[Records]
------------------------------

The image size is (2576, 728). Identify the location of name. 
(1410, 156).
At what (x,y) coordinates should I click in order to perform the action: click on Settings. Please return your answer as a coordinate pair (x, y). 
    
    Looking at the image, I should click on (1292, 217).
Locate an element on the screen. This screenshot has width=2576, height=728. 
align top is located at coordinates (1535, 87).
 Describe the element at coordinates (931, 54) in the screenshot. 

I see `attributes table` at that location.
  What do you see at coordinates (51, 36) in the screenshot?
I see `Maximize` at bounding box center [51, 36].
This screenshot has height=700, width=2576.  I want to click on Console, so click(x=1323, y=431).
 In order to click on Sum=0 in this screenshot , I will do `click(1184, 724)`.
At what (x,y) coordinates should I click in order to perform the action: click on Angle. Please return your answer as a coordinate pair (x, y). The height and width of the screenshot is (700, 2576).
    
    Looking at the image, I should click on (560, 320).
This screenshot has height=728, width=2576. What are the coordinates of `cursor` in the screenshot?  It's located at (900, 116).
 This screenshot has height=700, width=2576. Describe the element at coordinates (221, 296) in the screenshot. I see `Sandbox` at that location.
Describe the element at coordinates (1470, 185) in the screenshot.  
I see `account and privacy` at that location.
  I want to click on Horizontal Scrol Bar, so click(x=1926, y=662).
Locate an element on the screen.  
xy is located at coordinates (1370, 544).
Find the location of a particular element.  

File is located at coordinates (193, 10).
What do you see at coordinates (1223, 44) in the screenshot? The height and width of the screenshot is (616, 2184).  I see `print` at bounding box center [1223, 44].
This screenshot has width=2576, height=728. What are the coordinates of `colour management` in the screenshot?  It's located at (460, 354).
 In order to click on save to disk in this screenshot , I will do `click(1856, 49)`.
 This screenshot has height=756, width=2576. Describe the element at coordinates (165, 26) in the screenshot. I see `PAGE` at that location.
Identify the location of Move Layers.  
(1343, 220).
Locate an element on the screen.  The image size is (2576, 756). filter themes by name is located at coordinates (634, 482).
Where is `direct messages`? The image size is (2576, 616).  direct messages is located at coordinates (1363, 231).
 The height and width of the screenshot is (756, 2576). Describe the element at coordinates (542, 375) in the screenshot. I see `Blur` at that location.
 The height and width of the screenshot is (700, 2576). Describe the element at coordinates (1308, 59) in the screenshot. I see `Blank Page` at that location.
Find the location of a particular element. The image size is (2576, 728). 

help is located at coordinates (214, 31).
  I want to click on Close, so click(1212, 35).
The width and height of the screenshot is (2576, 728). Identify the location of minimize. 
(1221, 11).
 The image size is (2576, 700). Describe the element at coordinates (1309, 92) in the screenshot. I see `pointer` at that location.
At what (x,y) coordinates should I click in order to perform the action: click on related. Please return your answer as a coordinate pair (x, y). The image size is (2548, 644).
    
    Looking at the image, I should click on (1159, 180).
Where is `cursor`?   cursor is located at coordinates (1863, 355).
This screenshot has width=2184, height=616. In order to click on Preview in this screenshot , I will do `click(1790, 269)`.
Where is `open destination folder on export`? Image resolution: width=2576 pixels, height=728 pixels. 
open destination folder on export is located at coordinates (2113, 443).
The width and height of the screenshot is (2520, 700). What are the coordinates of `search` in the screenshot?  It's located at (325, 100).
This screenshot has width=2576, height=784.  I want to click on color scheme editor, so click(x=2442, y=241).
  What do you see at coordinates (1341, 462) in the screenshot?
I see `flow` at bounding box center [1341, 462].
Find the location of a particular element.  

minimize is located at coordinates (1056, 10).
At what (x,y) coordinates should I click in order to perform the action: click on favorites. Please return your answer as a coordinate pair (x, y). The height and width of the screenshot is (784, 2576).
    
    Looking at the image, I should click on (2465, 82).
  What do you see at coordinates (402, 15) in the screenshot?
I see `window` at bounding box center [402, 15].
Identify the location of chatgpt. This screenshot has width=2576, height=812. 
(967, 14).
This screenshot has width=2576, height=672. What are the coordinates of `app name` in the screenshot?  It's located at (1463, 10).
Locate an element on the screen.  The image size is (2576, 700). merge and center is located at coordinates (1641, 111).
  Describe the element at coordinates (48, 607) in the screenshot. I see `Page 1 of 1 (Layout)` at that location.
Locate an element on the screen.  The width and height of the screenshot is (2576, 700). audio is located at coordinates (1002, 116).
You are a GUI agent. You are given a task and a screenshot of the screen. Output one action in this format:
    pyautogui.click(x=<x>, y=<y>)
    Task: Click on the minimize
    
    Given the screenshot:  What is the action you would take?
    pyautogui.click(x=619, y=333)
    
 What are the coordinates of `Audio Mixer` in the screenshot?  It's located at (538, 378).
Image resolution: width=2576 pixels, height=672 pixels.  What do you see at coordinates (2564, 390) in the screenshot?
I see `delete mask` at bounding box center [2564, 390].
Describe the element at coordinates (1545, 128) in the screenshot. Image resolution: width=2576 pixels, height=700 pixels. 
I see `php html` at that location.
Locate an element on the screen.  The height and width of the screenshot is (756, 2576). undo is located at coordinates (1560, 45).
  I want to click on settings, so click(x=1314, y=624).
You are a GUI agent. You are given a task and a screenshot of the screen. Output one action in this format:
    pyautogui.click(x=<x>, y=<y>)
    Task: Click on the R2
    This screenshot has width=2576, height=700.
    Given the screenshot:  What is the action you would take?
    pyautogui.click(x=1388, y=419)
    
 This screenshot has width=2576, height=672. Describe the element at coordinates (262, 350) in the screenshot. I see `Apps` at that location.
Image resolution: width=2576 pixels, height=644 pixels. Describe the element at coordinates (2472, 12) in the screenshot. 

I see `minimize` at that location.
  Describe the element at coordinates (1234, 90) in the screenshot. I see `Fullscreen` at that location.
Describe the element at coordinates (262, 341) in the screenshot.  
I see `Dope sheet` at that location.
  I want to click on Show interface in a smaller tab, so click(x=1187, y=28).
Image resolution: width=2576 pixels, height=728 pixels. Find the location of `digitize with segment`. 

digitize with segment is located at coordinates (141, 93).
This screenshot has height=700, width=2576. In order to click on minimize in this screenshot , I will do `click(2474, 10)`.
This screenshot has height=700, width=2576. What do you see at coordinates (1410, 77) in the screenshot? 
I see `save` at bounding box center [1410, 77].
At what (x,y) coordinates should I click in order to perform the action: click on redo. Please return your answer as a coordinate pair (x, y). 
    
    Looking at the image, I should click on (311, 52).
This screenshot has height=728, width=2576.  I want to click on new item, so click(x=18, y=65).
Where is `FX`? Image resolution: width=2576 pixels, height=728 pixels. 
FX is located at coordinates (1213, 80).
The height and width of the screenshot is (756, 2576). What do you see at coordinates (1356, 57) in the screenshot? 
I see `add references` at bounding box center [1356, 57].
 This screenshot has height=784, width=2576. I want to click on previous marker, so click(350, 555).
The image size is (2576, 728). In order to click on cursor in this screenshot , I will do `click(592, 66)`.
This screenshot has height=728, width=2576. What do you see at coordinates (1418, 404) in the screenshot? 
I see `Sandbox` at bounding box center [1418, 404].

------------------------------

→ **Problem to solve**:
Copy out the lines word for word, from the line containing "click on redo." down to the line containing "so click(x=18, y=65).", with both of those lines included.

→ **Written response**:
At what (x,y) coordinates should I click in order to perform the action: click on redo. Please return your answer as a coordinate pair (x, y). 
    
    Looking at the image, I should click on (311, 52).
This screenshot has height=728, width=2576.  I want to click on new item, so click(x=18, y=65).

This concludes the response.